Swap "drag handle" for "resize grip" in every one of the records below and reproduce them with nothing else altered.

INFORMATION PROVIDED:
^^^^^^^^

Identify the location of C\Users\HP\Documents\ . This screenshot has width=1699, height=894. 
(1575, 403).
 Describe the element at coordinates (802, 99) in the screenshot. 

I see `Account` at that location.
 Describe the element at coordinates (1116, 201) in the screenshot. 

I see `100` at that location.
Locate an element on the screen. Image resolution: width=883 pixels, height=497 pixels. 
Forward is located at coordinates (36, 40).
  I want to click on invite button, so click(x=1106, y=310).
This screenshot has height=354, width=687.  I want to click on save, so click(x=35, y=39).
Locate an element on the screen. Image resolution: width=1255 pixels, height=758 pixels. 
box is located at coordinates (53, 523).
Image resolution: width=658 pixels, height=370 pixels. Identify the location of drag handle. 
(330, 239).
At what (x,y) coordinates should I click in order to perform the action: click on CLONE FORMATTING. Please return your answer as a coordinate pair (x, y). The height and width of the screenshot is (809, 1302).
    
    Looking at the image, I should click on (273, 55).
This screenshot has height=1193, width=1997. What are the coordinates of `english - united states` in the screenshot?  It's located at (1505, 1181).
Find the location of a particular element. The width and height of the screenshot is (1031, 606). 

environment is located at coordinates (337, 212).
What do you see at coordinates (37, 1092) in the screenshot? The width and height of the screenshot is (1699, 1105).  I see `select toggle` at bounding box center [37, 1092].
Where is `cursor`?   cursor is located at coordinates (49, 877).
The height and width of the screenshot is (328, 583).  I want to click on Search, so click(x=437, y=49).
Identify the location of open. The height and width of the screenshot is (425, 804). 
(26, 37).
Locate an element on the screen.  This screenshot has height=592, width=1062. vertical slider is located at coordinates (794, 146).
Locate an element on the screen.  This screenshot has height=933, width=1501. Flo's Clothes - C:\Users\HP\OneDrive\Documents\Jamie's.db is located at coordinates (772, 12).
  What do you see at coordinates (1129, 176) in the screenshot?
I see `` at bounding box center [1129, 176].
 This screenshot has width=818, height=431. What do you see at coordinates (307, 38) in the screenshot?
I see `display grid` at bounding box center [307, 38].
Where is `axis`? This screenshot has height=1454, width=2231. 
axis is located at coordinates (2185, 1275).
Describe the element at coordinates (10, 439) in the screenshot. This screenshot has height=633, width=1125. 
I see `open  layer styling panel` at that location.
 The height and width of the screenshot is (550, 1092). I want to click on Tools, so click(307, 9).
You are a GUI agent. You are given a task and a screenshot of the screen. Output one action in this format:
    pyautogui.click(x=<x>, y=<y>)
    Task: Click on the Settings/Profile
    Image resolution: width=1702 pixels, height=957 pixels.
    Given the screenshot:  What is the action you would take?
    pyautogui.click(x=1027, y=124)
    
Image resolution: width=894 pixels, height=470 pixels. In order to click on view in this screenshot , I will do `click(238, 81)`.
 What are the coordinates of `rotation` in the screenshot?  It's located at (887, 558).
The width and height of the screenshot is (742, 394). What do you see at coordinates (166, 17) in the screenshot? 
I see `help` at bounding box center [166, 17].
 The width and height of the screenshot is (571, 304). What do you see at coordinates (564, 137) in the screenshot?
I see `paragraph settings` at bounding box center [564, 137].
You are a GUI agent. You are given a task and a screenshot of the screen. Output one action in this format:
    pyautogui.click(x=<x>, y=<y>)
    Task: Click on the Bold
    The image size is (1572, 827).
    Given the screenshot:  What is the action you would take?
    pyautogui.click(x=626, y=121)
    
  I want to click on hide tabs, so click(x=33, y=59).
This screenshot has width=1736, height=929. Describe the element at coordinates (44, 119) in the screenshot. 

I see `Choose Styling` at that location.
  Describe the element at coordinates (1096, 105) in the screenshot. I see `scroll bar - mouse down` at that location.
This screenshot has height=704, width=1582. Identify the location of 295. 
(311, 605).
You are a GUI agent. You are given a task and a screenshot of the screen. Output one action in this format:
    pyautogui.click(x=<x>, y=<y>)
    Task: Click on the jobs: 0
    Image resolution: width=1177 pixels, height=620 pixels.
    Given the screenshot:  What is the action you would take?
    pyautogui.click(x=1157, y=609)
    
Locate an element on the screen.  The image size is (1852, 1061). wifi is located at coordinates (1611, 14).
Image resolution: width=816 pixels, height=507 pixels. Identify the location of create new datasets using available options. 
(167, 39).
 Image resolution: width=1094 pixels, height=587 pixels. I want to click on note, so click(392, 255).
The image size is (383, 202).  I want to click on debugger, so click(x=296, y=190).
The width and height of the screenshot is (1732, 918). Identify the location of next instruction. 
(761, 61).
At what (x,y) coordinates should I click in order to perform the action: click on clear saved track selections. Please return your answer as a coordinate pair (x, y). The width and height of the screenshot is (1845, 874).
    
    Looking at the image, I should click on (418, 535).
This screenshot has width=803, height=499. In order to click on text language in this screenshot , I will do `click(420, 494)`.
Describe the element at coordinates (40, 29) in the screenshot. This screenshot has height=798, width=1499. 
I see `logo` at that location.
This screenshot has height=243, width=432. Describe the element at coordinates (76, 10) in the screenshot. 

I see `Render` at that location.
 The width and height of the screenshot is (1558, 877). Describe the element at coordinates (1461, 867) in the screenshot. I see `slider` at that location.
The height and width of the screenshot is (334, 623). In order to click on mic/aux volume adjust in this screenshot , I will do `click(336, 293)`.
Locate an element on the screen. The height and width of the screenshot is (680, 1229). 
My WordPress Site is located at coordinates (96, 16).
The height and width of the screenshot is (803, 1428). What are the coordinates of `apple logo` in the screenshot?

^^^^^^^^

EXPECTED OUTPUT:
Identify the location of C\Users\HP\Documents\ . This screenshot has width=1699, height=894. 
(1575, 403).
 Describe the element at coordinates (802, 99) in the screenshot. 

I see `Account` at that location.
 Describe the element at coordinates (1116, 201) in the screenshot. 

I see `100` at that location.
Locate an element on the screen. Image resolution: width=883 pixels, height=497 pixels. 
Forward is located at coordinates (36, 40).
  I want to click on invite button, so click(x=1106, y=310).
This screenshot has height=354, width=687.  I want to click on save, so click(x=35, y=39).
Locate an element on the screen. Image resolution: width=1255 pixels, height=758 pixels. 
box is located at coordinates (53, 523).
Image resolution: width=658 pixels, height=370 pixels. Identify the location of resize grip. 
(330, 239).
At what (x,y) coordinates should I click in order to perform the action: click on CLONE FORMATTING. Please return your answer as a coordinate pair (x, y). The height and width of the screenshot is (809, 1302).
    
    Looking at the image, I should click on (273, 55).
This screenshot has height=1193, width=1997. What are the coordinates of `english - united states` in the screenshot?  It's located at (1505, 1181).
Find the location of a particular element. The width and height of the screenshot is (1031, 606). 

environment is located at coordinates (337, 212).
What do you see at coordinates (37, 1092) in the screenshot? The width and height of the screenshot is (1699, 1105).  I see `select toggle` at bounding box center [37, 1092].
Where is `cursor`?   cursor is located at coordinates (49, 877).
The height and width of the screenshot is (328, 583).  I want to click on Search, so click(x=437, y=49).
Identify the location of open. The height and width of the screenshot is (425, 804). 
(26, 37).
Locate an element on the screen.  This screenshot has height=592, width=1062. vertical slider is located at coordinates (794, 146).
Locate an element on the screen.  This screenshot has height=933, width=1501. Flo's Clothes - C:\Users\HP\OneDrive\Documents\Jamie's.db is located at coordinates (772, 12).
  What do you see at coordinates (1129, 176) in the screenshot?
I see `` at bounding box center [1129, 176].
 This screenshot has width=818, height=431. What do you see at coordinates (307, 38) in the screenshot?
I see `display grid` at bounding box center [307, 38].
Where is `axis`? This screenshot has height=1454, width=2231. 
axis is located at coordinates (2185, 1275).
Describe the element at coordinates (10, 439) in the screenshot. This screenshot has height=633, width=1125. 
I see `open  layer styling panel` at that location.
 The height and width of the screenshot is (550, 1092). I want to click on Tools, so click(307, 9).
You are a GUI agent. You are given a task and a screenshot of the screen. Output one action in this format:
    pyautogui.click(x=<x>, y=<y>)
    Task: Click on the Settings/Profile
    Image resolution: width=1702 pixels, height=957 pixels.
    Given the screenshot:  What is the action you would take?
    pyautogui.click(x=1027, y=124)
    
Image resolution: width=894 pixels, height=470 pixels. In order to click on view in this screenshot , I will do `click(238, 81)`.
 What are the coordinates of `rotation` in the screenshot?  It's located at (887, 558).
The width and height of the screenshot is (742, 394). What do you see at coordinates (166, 17) in the screenshot? 
I see `help` at bounding box center [166, 17].
 The width and height of the screenshot is (571, 304). What do you see at coordinates (564, 137) in the screenshot?
I see `paragraph settings` at bounding box center [564, 137].
You are a GUI agent. You are given a task and a screenshot of the screen. Output one action in this format:
    pyautogui.click(x=<x>, y=<y>)
    Task: Click on the Bold
    The image size is (1572, 827).
    Given the screenshot:  What is the action you would take?
    pyautogui.click(x=626, y=121)
    
  I want to click on hide tabs, so click(x=33, y=59).
This screenshot has width=1736, height=929. Describe the element at coordinates (44, 119) in the screenshot. 

I see `Choose Styling` at that location.
  Describe the element at coordinates (1096, 105) in the screenshot. I see `scroll bar - mouse down` at that location.
This screenshot has height=704, width=1582. Identify the location of 295. 
(311, 605).
You are a GUI agent. You are given a task and a screenshot of the screen. Output one action in this format:
    pyautogui.click(x=<x>, y=<y>)
    Task: Click on the jobs: 0
    Image resolution: width=1177 pixels, height=620 pixels.
    Given the screenshot:  What is the action you would take?
    pyautogui.click(x=1157, y=609)
    
Locate an element on the screen.  The image size is (1852, 1061). wifi is located at coordinates (1611, 14).
Image resolution: width=816 pixels, height=507 pixels. Identify the location of create new datasets using available options. 
(167, 39).
 Image resolution: width=1094 pixels, height=587 pixels. I want to click on note, so click(392, 255).
The image size is (383, 202).  I want to click on debugger, so click(x=296, y=190).
The width and height of the screenshot is (1732, 918). Identify the location of next instruction. 
(761, 61).
At what (x,y) coordinates should I click in order to perform the action: click on clear saved track selections. Please return your answer as a coordinate pair (x, y). The width and height of the screenshot is (1845, 874).
    
    Looking at the image, I should click on (418, 535).
This screenshot has width=803, height=499. In order to click on text language in this screenshot , I will do `click(420, 494)`.
Describe the element at coordinates (40, 29) in the screenshot. This screenshot has height=798, width=1499. 
I see `logo` at that location.
This screenshot has height=243, width=432. Describe the element at coordinates (76, 10) in the screenshot. 

I see `Render` at that location.
 The width and height of the screenshot is (1558, 877). Describe the element at coordinates (1461, 867) in the screenshot. I see `slider` at that location.
The height and width of the screenshot is (334, 623). In order to click on mic/aux volume adjust in this screenshot , I will do `click(336, 293)`.
Locate an element on the screen. The height and width of the screenshot is (680, 1229). 
My WordPress Site is located at coordinates (96, 16).
The height and width of the screenshot is (803, 1428). What are the coordinates of `apple logo` in the screenshot?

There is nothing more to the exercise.